Malgré ces crises familiales qui ne manquèrent pas d’envenimer les dernières années de sa vie, la souveraine vieillissante vit sa cote de popularité remonter, grâce à son action infatigable en faveur de son pays. En 2015, âgée de près de 90 ans, elle pouvait se targuer d’avoir effectué 341 déplacements officiels. L’élan populaire suscité par les célébrations de son jubilé de platine en 2022 (70 ans de règne) fut la preuve du lien indéfectible du peuple britannique avec sa monarchie. En particulier avec Elizabeth II, qui sut exercer son métier de reine constitutionnelle avec dignité, savoir-faire et compréhension instinctive des attentes de ses sujets.

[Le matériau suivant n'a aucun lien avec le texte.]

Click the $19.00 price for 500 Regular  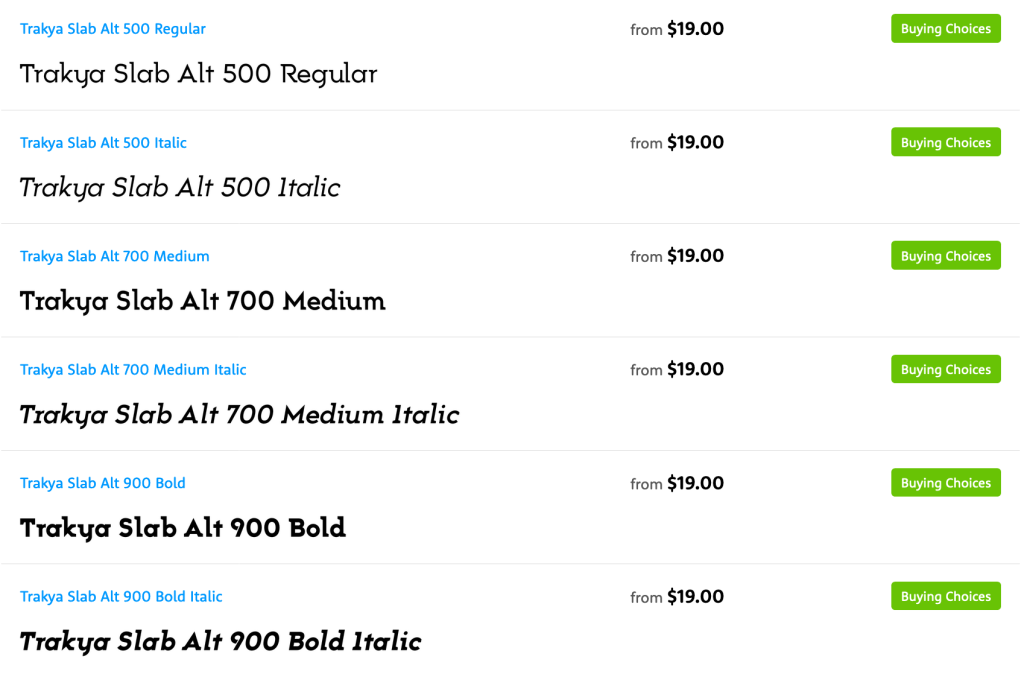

La proximité quasi instinctive de la souveraine avec les Britanniques explique sans doute que le courant républicain réclamant la suppression de la monarchie ne put jamais réellement décoller dans le pays pendant le règne d’Elizabeth II. Selon un sondage de l’institut YouGov réalisé récemment, 80% des Britanniques avaient une opinion positive d’Elizabeth II et 70% étaient en faveur de la monarchie. Avec Charles, successeur de la reine défunte, qui a une personnalité plus clivante, le risque de voir le républicanisme s’amplifier est réel. Sauf si le futur roi, s’inspirant du savoir-faire de sa mère, fasse sienne cette « discrétion distinguée et souveraine » qui a été la principale marque de fabrique du long règne de la reine regrettée. Et sans doute aussi le secret de sa popularité.